Let’s set the scene first. The political dynamite was triggered by the Diesel Gate case, where Commissioner Jourova acknowledged a weakness in the consumer protection rules when dealing with mass harm situations. Confronted by a lack of access for consumers to compensation in mass harm situations, the Commissioner for Justice, Gender Equality and Consumers promised herself that she would not quit her job before addressing this issue. Glancing at the United States and its class action model, assessing the effectiveness of Consumer Protection rules and also the limited national implementation of the Commission’s Recommendation on collective redress, the Commission collected its ingredients to mix a potent legislative proposal.

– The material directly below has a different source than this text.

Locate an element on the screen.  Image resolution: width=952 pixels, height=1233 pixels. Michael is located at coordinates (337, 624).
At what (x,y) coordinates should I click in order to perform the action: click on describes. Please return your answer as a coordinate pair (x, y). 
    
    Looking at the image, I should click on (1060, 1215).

Under this proposal, specific bodies representing consumers’ interest, called ‘qualified entities’, would now be allowed to claim for compensation on behalf of consumers together with an injunction order. How would this work? In simple words, qualified entities would have to first seek an injunction order establishing the trader’s illegal practice and could then seek for a redress order forcing the trader to compensate consumers for the damages they suffered. This could either be done by the judge or through an out-of-court settlement reached between the trader and the qualified entity. To be valid, this settlement would nonetheless have to be approved by the judge. Concerning the fines, the proposal doesn’t provide any harmonization and leaves Member States free to determine the level of the penalty. We can suspect therefore that consumers will go to the Member States with higher fines (forum-shopping).

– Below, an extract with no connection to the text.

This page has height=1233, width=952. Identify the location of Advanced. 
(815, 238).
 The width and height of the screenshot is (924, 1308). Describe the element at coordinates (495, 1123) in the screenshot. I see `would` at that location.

The legislative proposal is complex and the text received lukewarm reactions from a variety of concerned stakeholders. Businesses are concerned that the collective redress mechanism might introduce a much-feared US-class action model into the EU law; resulting in frivolous cases and abusive litigation, thus jeopardizing companies’ activities. Despite Jourova’s statements that safeguards have been inserted in the text, the private sector continues to stress the absolute necessity to avoid the creation of a US-class action system in Europe. On their side, consumer associations feel that the Commission’s text doesn’t go far enough and continue to call for swifter collective redress procedures and avoiding a national fragmentation of the text by Member States’ implementation powers.

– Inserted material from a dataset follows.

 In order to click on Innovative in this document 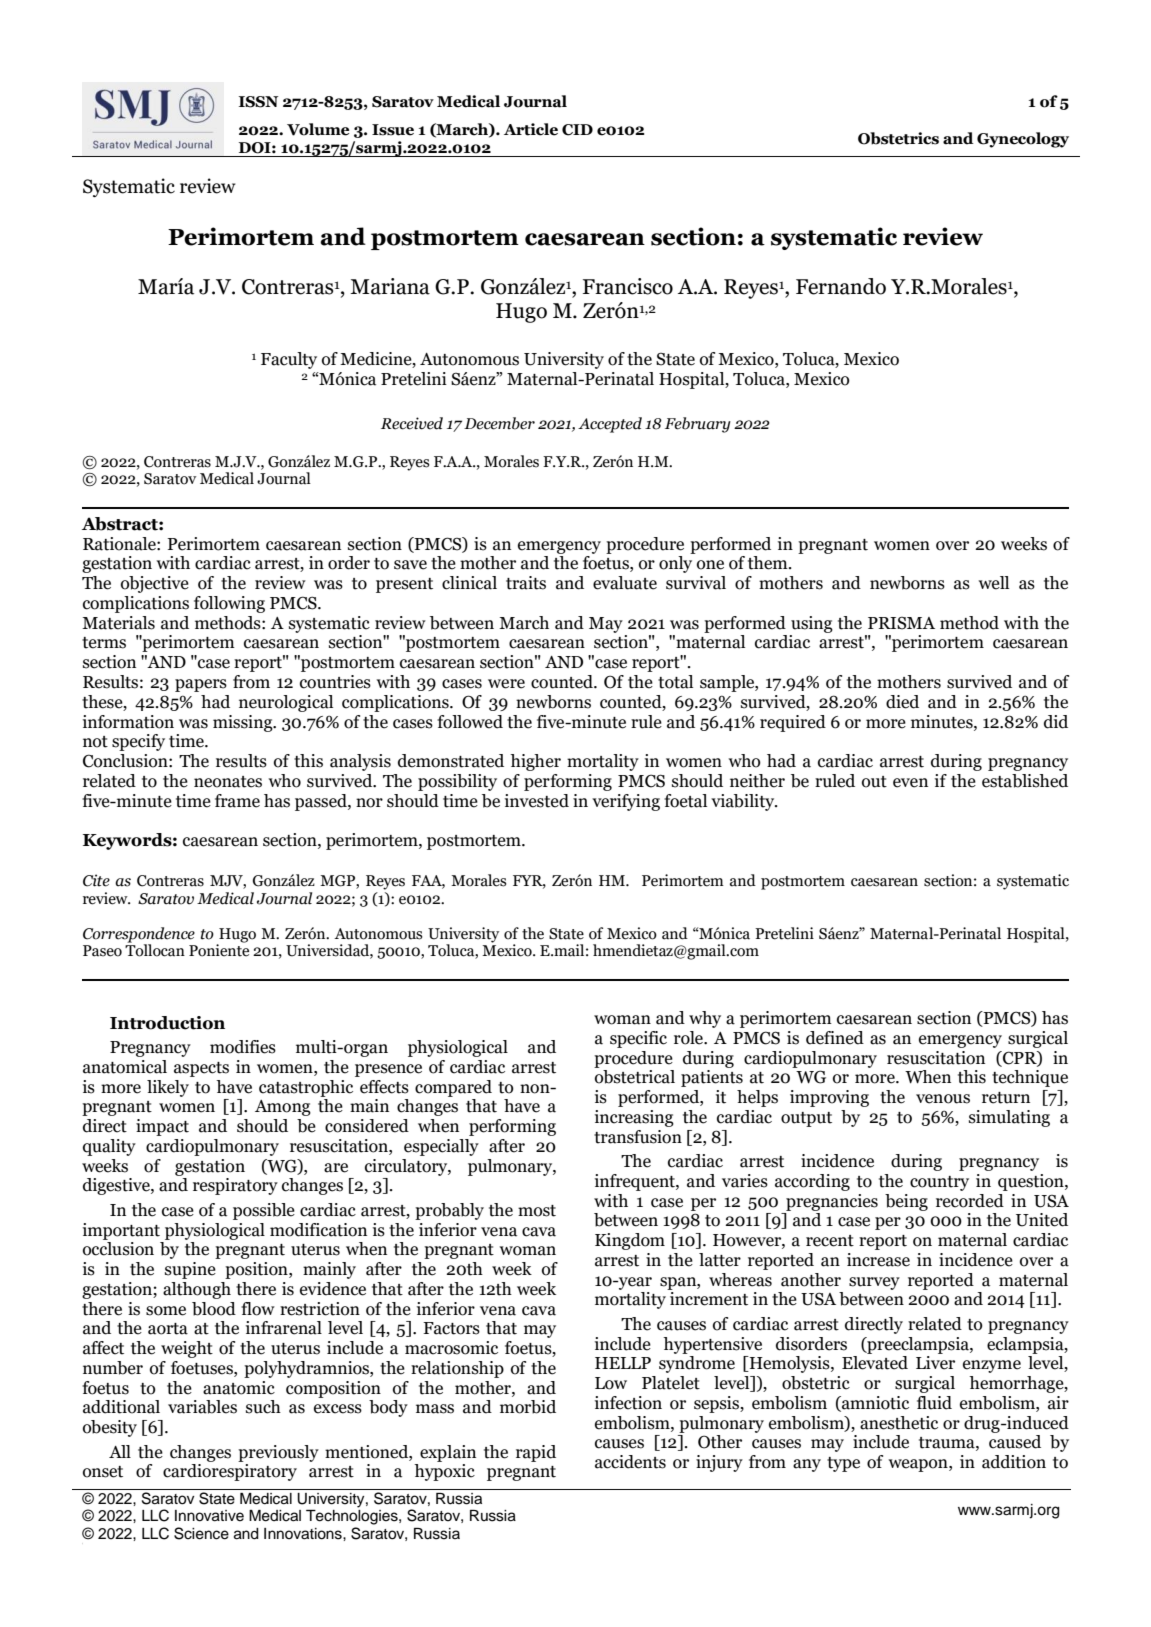, I will do `click(209, 1516)`.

The proposal is now in the hands of the Parliament and the Council for examination. In the Parliament, the Committees on Legal Affairs (JURI) and the Internal Market and Consumer Protection (IMCO) will share the work on the proposal, requiring the centre-right Geoffroy Didier (EPP, FR) and far-left Dennis De Jong (GUE, NT) to create a somewhat unnatural political collaboration. In the Council, the upcoming Austrian Presidency will have the difficult task of steering Member States’ work towards a General Approach and it appears already that divisions among the Council’s members will not facilitate the achievement of this goal.
While the timing is tight to conclude the legislative process under this Commission, the political moment appears to be well-timed to talk about collective redress issues. With ongoing revelations about Diesel Gate, the Cambridge Analytica scandal affecting millions of consumers, and the search for ‘consumer wins’ before the upcoming European elections, the political context provides an excellent base for the proposal’s progress. This will inevitably overshadow the upcoming debates which promise to be complex, intense and stormy.